Job ▸
Render every line of the records below as a Markdown table with two columns, Row and Line. Number the rows in order and leave out blank lines.

Input ▸
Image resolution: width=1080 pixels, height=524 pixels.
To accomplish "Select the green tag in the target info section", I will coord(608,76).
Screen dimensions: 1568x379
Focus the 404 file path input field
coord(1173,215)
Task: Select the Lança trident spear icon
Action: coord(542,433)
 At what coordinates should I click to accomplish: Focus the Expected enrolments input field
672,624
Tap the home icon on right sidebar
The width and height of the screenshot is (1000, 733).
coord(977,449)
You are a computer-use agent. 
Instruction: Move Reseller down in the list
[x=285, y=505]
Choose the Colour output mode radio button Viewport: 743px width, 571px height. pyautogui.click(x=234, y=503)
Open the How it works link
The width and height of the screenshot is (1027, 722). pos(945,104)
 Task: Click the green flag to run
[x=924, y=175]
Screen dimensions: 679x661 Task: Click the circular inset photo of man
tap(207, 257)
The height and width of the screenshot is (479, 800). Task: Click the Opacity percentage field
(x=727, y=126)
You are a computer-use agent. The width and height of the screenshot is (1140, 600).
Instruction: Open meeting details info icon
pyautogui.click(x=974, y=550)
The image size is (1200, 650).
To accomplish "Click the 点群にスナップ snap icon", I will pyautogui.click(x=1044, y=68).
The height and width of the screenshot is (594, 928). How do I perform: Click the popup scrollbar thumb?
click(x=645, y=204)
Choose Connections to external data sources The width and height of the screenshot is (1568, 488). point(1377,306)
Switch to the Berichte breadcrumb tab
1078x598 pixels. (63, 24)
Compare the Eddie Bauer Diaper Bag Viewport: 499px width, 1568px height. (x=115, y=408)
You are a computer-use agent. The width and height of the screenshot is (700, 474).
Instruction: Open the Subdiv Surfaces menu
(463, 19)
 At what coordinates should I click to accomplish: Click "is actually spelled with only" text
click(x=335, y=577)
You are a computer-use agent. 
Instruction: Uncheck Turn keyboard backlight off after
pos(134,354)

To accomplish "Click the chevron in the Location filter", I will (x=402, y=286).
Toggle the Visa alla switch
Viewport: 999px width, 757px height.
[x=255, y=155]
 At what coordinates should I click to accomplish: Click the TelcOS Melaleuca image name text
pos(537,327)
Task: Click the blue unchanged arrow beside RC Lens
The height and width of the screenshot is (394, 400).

The response ▸
| Row | Line |
|---|---|
| 1 | Image resolution: width=1080 pixels, height=524 pixels. |
| 2 | To accomplish "Select the green tag in the target info section", I will coord(608,76). |
| 3 | Screen dimensions: 1568x379 |
| 4 | Focus the 404 file path input field |
| 5 | coord(1173,215) |
| 6 | Task: Select the Lança trident spear icon |
| 7 | Action: coord(542,433) |
| 8 |  At what coordinates should I click to accomplish: Focus the Expected enrolments input field |
| 9 | 672,624 |
| 10 | Tap the home icon on right sidebar |
| 11 | The width and height of the screenshot is (1000, 733). |
| 12 | coord(977,449) |
| 13 | You are a computer-use agent.  |
| 14 | Instruction: Move Reseller down in the list |
| 15 | [x=285, y=505] |
| 16 | Choose the Colour output mode radio button Viewport: 743px width, 571px height. pyautogui.click(x=234, y=503) |
| 17 | Open the How it works link |
| 18 | The width and height of the screenshot is (1027, 722). pos(945,104) |
| 19 |  Task: Click the green flag to run |
| 20 | [x=924, y=175] |
| 21 | Screen dimensions: 679x661 Task: Click the circular inset photo of man |
| 22 | tap(207, 257) |
| 23 | The height and width of the screenshot is (479, 800). Task: Click the Opacity percentage field |
| 24 | (x=727, y=126) |
| 25 | You are a computer-use agent. The width and height of the screenshot is (1140, 600). |
| 26 | Instruction: Open meeting details info icon |
| 27 | pyautogui.click(x=974, y=550) |
| 28 | The image size is (1200, 650). |
| 29 | To accomplish "Click the 点群にスナップ snap icon", I will pyautogui.click(x=1044, y=68). |
| 30 | The height and width of the screenshot is (594, 928). How do I perform: Click the popup scrollbar thumb? |
| 31 | click(x=645, y=204) |
| 32 | Choose Connections to external data sources The width and height of the screenshot is (1568, 488). point(1377,306) |
| 33 | Switch to the Berichte breadcrumb tab |
| 34 | 1078x598 pixels. (63, 24) |
| 35 | Compare the Eddie Bauer Diaper Bag Viewport: 499px width, 1568px height. (x=115, y=408) |
| 36 | You are a computer-use agent. The width and height of the screenshot is (700, 474). |
| 37 | Instruction: Open the Subdiv Surfaces menu |
| 38 | (463, 19) |
| 39 |  At what coordinates should I click to accomplish: Click "is actually spelled with only" text |
| 40 | click(x=335, y=577) |
| 41 | You are a computer-use agent.  |
| 42 | Instruction: Uncheck Turn keyboard backlight off after |
| 43 | pos(134,354) |
| 44 | To accomplish "Click the chevron in the Location filter", I will (x=402, y=286). |
| 45 | Toggle the Visa alla switch |
| 46 | Viewport: 999px width, 757px height. |
| 47 | [x=255, y=155] |
| 48 |  At what coordinates should I click to accomplish: Click the TelcOS Melaleuca image name text |
| 49 | pos(537,327) |
| 50 | Task: Click the blue unchanged arrow beside RC Lens |
| 51 | The height and width of the screenshot is (394, 400). |